Volevo concludere un’intervista radiofonica a Fahrenheit, programma di Radio3, citando due testi di una grande pensatrice, di cui si celebra quest’anno il centenario della nascita, Jeanne Hersch (Ginevra 1910-2000): «Nessuno – né un dio, né un demone, né un mago, né uno scienziato – potrà fare che il mare, là davanti a me, non abbia questa mattina scintillato sotto il sole». E poi: «Nessuno parla come gli passa per la testa, perché non parlerebbe affatto. Parlare è piegarsi alle norme di senso della lingua in cui si parla… È per questo che la menzogna era considerata da Kant la colpa per eccellenza. Perché essa distrugge il linguaggio».

E le ho citate, quelle parole. Ma avrei voluto commentarle proprio con riferimento al fatto accertabile di un’informazione falsa (più d’una, invero) data come vera dal servizio televisivo pubblico. Invece mi sono trattenuta dal nominare quel fatto. Mi sono trattenuta anche dal menzionare l’oscuramento del libero dibattito, per un periodo così lungo. Ho detto il vero solo in generale, quando sono i fatti particolari che lo rendono vero. Perché l’ho fatto? Perché a più riprese ero stata pregata di non menzionare fatti e nomi dell’attualità politica: dato che, in forza di quel provvedimento, avrei fatto correre il rischio di oscuramento o di gravi sanzioni perfino a quella trasmissione così pacificamente culturale, ai suoi artefici, alla sua conduttrice, persona professionalmente e moralmente impeccabile.

Ecco l’effetto – perdoni – diabolico della Sua disposizione: che per lealtà nei confronti di chi onestamente e validamente svolge il suo compito, e tiene in piedi quel poco che resta di dibattito pubblico, dunque di persone alle quali indubbiamente dobbiamo lealtà e rispetto degli accordi presi – si può essere indotti all’autocensura, contro tutte le proprie convinzioni intellettuali e morali.

Ogni esperienza anche minima è esemplare di un significato generale. Questa è, nella sua modestia, profondamente dolorosa. Il suo significato generale è che l’effetto perverso dei provvedimenti di questo tipo è addirittura di indurre perfino le persone che a) non rischierebbero niente ma b) tendono a porre comunque al primo posto in ciascuna determinata situazione il dovere morale che quella situazione comporta, ad agire nel senso voluto da una disposizione di legge che si ritiene ingiusta, ingiusta al di là della soglia tollerabile, e alla quale dunque è moralmente lecito non obbedire. E ad agire contro l’aspirazione più profonda della propria anima (dire la verità sui fatti vergognosi, dirla chiara, precisa, e dirla tutta).

Si parva licet – medium il dovere di lealtà e di rispetto degli accordi presi – l’effetto perverso è quello che sempre ha la legge quando è ingiusta: l’effetto cicuta.
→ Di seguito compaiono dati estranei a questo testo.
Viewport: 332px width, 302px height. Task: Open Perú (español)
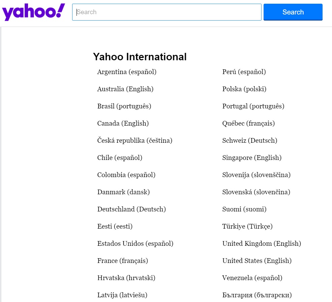pos(244,72)
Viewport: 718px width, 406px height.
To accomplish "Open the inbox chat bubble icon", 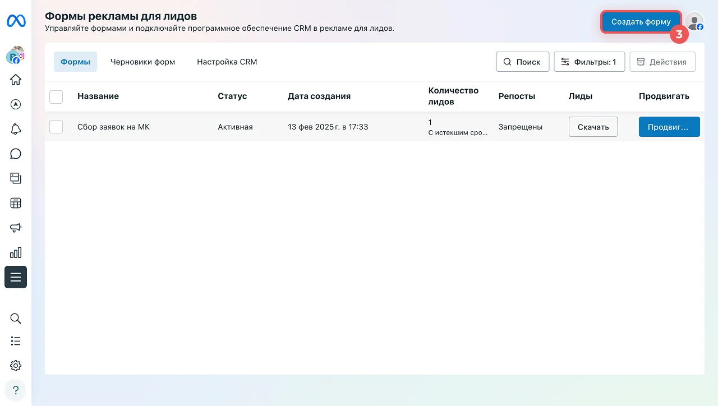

Socrate riconosce il principio della certezza del diritto, il cui venir meno egli giudica un male superiore a quello causato dalla sua personale morte, per quanto scandalosamente ingiusta. E per seguire l’eticamente dovuto – promuovere un male minore se è necessario per evitarne uno maggiore – fa il gioco dell’ingiusto (che pure dispone dell’autorità per emettere una disposizione di legge). Non rida, la prego, di questo paragone apparentemente così incongruo, e tralasci l’irrilevanza relativa del fatto, e di chi glielo propone. Nel minimo sempre può leggersi il massimo. Ci sono cicute enormi e tragiche e cicute così minime e poco rilevanti da indurre la nostra attenzione a passar oltre, con un’alzata di spalle. Eppure nell’essenza eccolo, il veleno di ogni degenerazione autoritaria, che fa di una democrazia rappresentativa la pura e semplice espressione della legge del più forte: volgere la legge morale contro se stessa, ottenerne il suicidio.